## Text block
==================================================
Commit Graph

43 Commits

Author SHA1 Message Date
Patrick Laflamme
3aa8c48447 Fixed DisasterRecovery asserting if the recovery session database could not be open or was corrupted.
- Changed the recovery session activity stream to return 'I'm done' when it encounters an error to prevent the caller to ignore the error and continue asking new activities (which triggers the assert).
  - Handled the error reported by the stream when searching for a recoverable session just after the Editor finished its initialization.

Fixed DisasterRecovery freezing the Editor if the new session database could not be created successfully.
  - Reported the error to the client instead of silently ignoring it.
  - Updated the verbose log to Warning to let the user know that a new session could not be created (and therefore disaster recovery is going to be off.

#jira UE-89128 - Re-Opening Game After Trying to Add a Cooked Material to a Level Results in a Crash
#rb Jamie.Dale

Details:
  - The bug UE-89128 is possibly related to UE-89826 (at least on Mac) where the database file would fails to open successfully. Corrupted database/broken file API would fail to open the database file and will result in the assert below:
        Assertion failed: (RequestFetchCount < 0 && LowestFetchedActivityId == 0) || (RequestFetchCount > 0 && LowestFetchedActivityId > 1) [File:/Users/build/Build/++UE4+Licensee/Sync/Engine/Plugins/Developer/Concert/ConcertSync/ConcertSyncClient/Source/ConcertSyncClient/Private/ConcertActivityStream.cpp] [Line: 66]

This CL fix can be tested by:
      1. Launch the Editor, generate a crash with 'debug crash' command.
      2. Comment 'SessionDatabase->Open(Session->GetSessionWorkingDirectory());' in Engine\Plugins\Developer\Concert\ConcertSync\ConcertSyncServer\Source\ConcertSyncServer\Private\ConcertSyncServerLiveSession.cpp to simulate SQLite failing to open the database.
==================================================
## Task statement
In the commit message, what does the recovery session activity stream now return when it encounters an error?

## Material
==================================================
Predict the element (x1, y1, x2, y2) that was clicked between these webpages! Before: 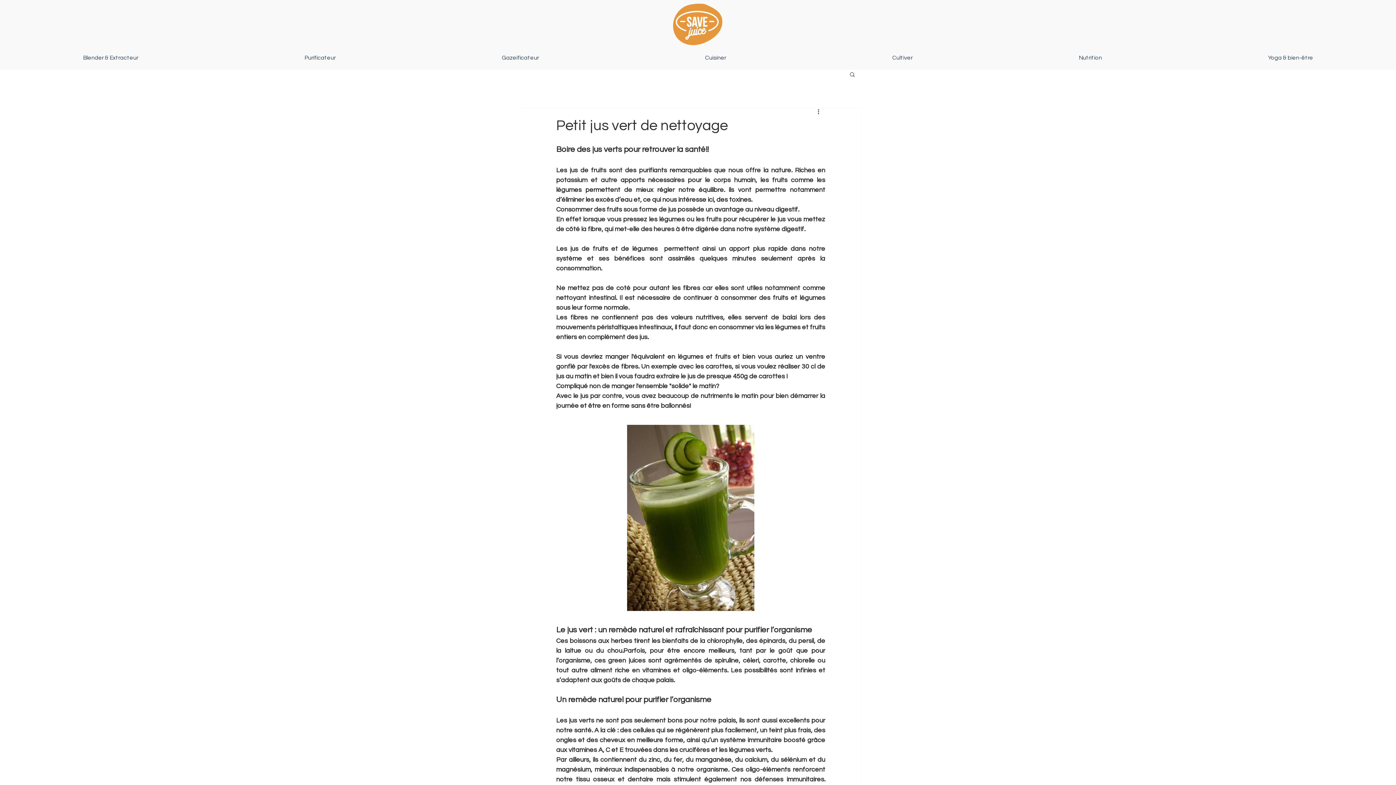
==================================================
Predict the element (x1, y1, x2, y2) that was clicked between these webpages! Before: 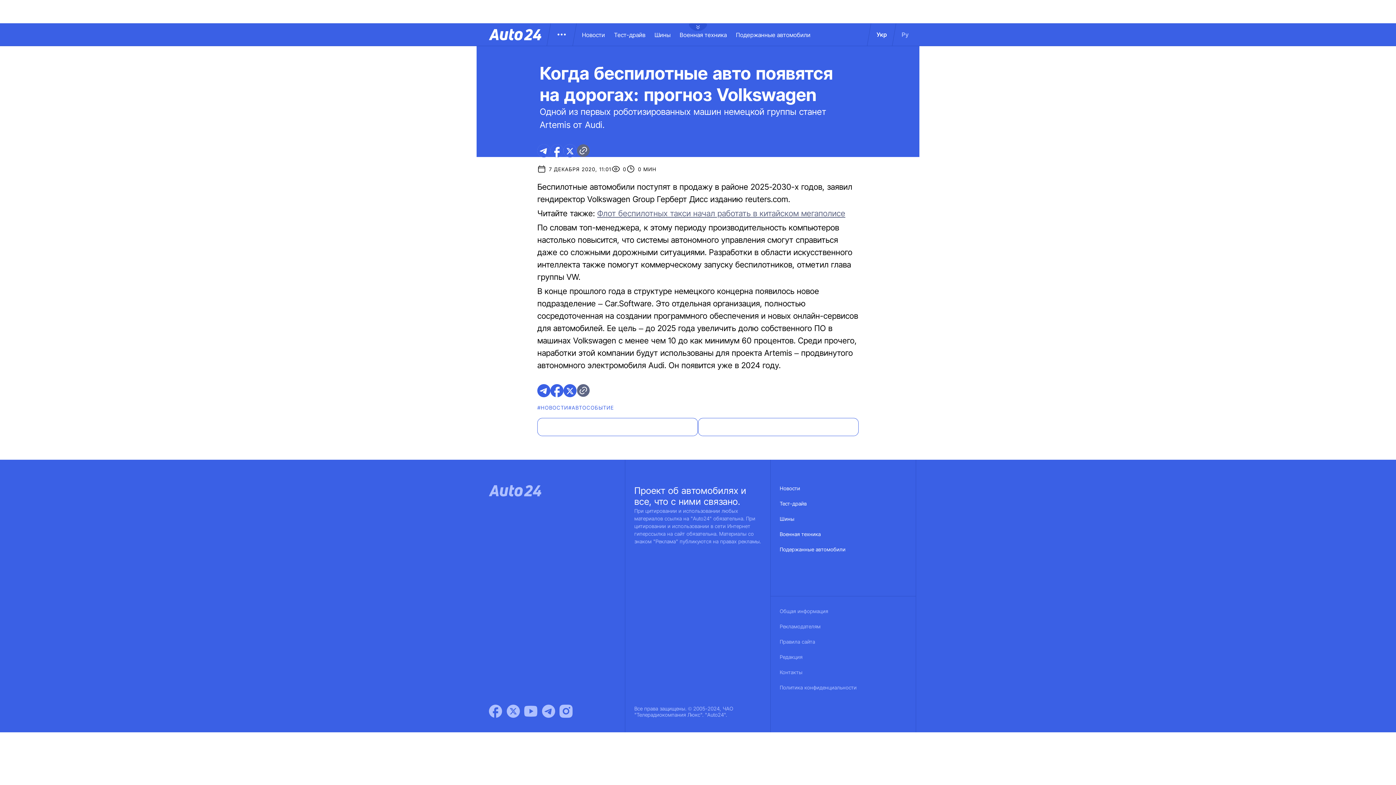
==================================================
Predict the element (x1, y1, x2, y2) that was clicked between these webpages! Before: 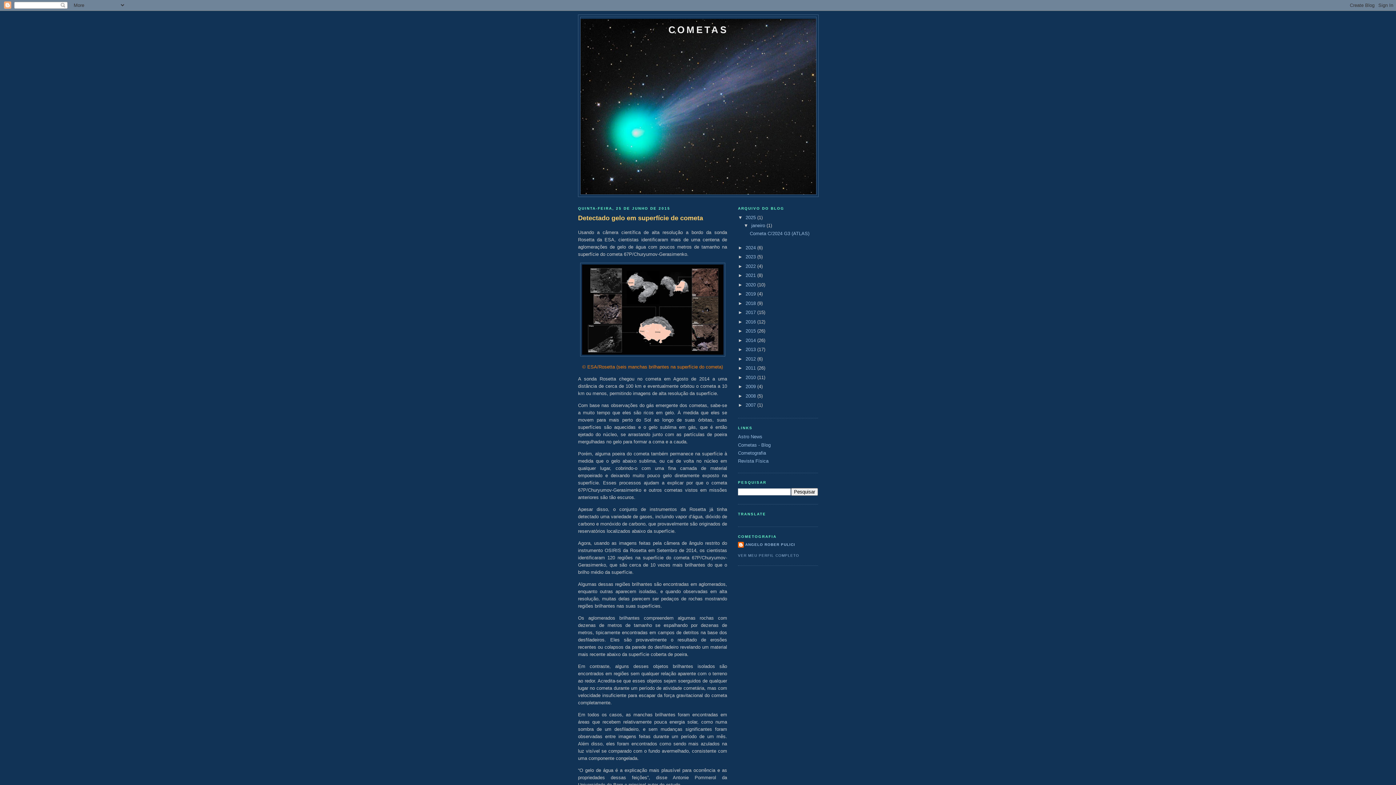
==================================================
## Output
'I'm done'